The film “Sobibor,” about the uprising at the Sobibor extermination camp in Poland near the end of World War 2, premiered simultaneously at the Knesset and the Russian Federation Council—the upper house of the Russian Federal Assembly—on Wednesday, the eve of Holocaust Martyrs’ and Heroes’ Remembrance Day.
The Russian drama (with English subtitles) focuses on the story of the leader of the uprising, Jewish Red Army Lieutenant Alexander Pechersky.
Following the screening, a discussion was held via video, which included of Speaker of the Knesset Yuli Edelstein (Likud) and Russian Federation Council Chairwoman Valentina Matviyenko.
A panel discussion was then held with Deputy Knesset Speaker MK Tali Ploskov (Kulanu); MK Robert Ilatov, chairman of the Yisrael Beitenu parliamentary group; Aharon Schneier, a historian and expert on World War Two; Michael Greenberg, director of the Bridges of Culture organization; Russian Federation Council members Vladimir Dzhabarov and Yelena Afanasyeva; historian and “Sobibor” creator Ilya Vasiliev; the head of the Russia-Israel Friendship Association in the Federation Council; as well as researchers and activists in the field of Holocaust commemoration.

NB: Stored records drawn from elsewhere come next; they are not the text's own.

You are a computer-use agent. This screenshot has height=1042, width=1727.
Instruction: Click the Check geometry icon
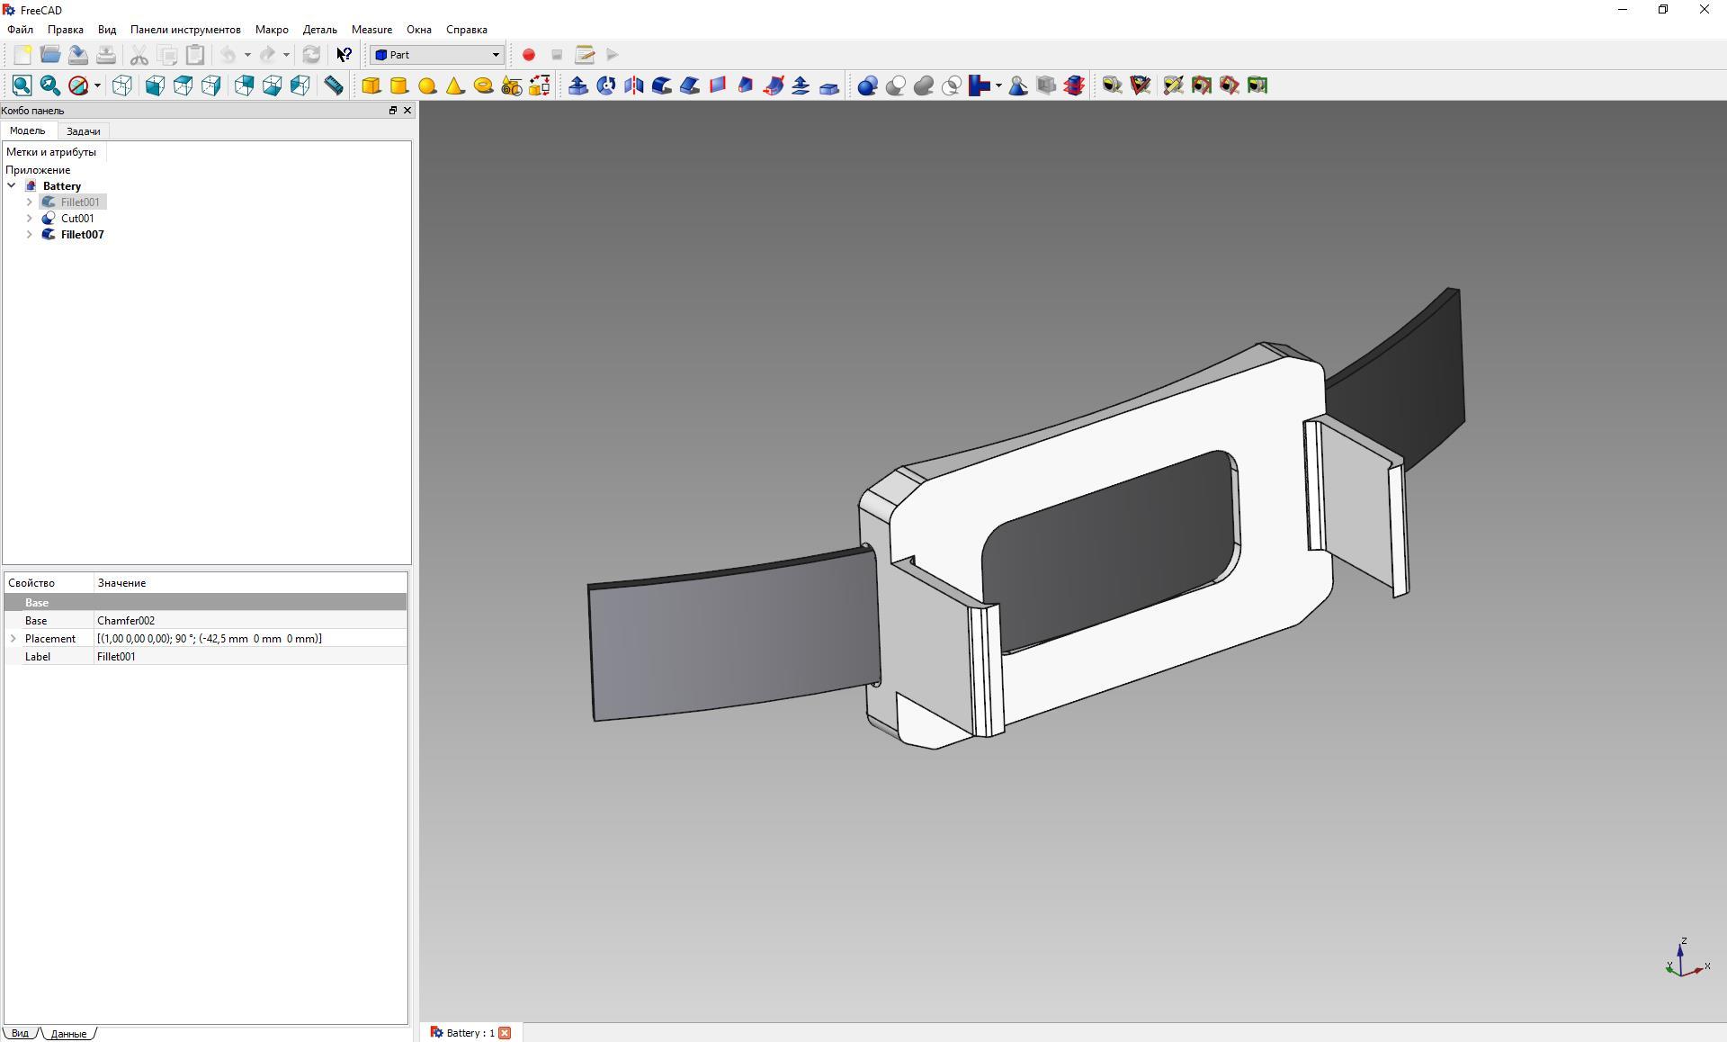click(1018, 85)
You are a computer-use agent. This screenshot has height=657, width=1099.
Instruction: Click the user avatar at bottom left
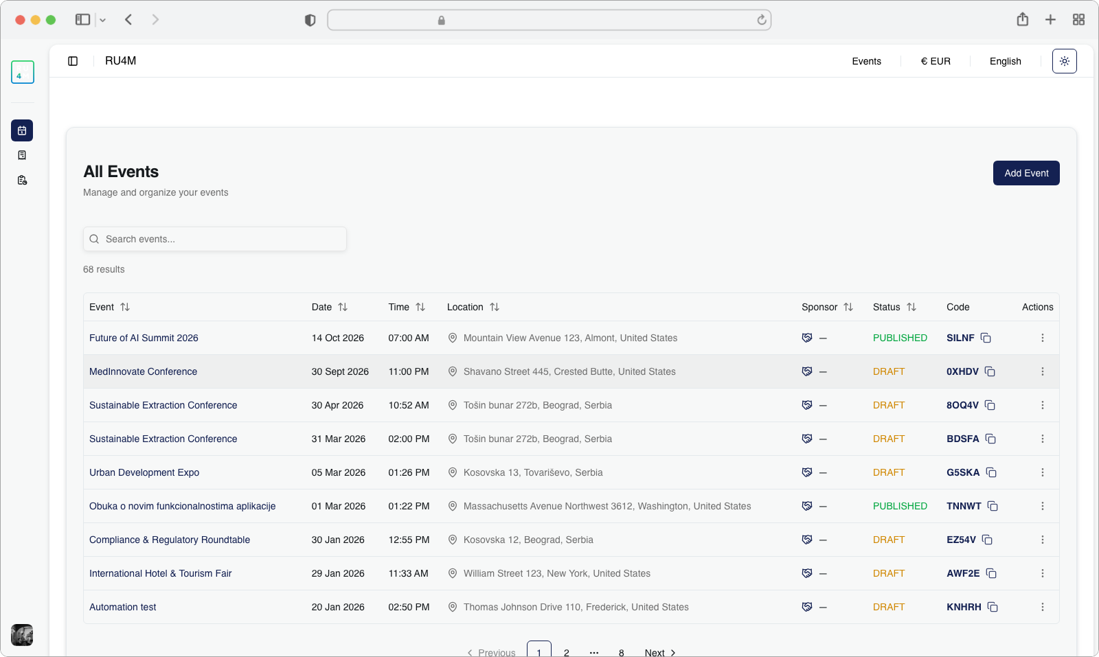click(x=22, y=634)
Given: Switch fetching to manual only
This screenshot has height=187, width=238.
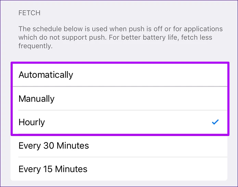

“One cannot sugarcoat the vileness, hatred and unprecedented cruelty – which will not be matched – of the dreadful events of the Holocaust,” Speaker Edelstein said during the live video chat. Addressing “Sobibor,” he said, “We must also remember those people who did not give up on life even in the death camps. “I don’t think that there is a similar case in history to what Pechersky did in the Sobibor camp, and we should all remember that we should fight these crimes, even if you’re not a politician or a high-ranking person. In Sobibor, they did not give up, and in inhumane conditions, they fought to protect the human spirit.”
“Today we continue to fight any display of evil, and we will continue to do so, together,” Edelstein stated.
Russian Federation Council Chairwoman Matviyenko, whose comments were simultaneously translated to those listening at the Knesset, said, “We are witnessing attempts to not only cover up the cruelty of the Nazis – the atrocities the people in the camps experienced – there are also attempts to reject the past and not present [the stories] of those who fought the Nazis. We will prevent this at all cost.”
The movie ” Sobibor,” she said, “will leave its mark in many countries.” In some countries, Matviyenko charged, “Nazis and fascists become heroes. This is a very dangerous phenomenon, and it must be stopped. We must think what else we can do against such phenomena. The new displays of Nazism – they too can threaten all of humankind.”
Matviyenko extended Russia’s blessings ahead of Israel’s 70th anniversary.
Russian Ambassador to Israel Aleksander Shein and Israeli Ambassador to Moscow Gary Koren also took part in the discussion.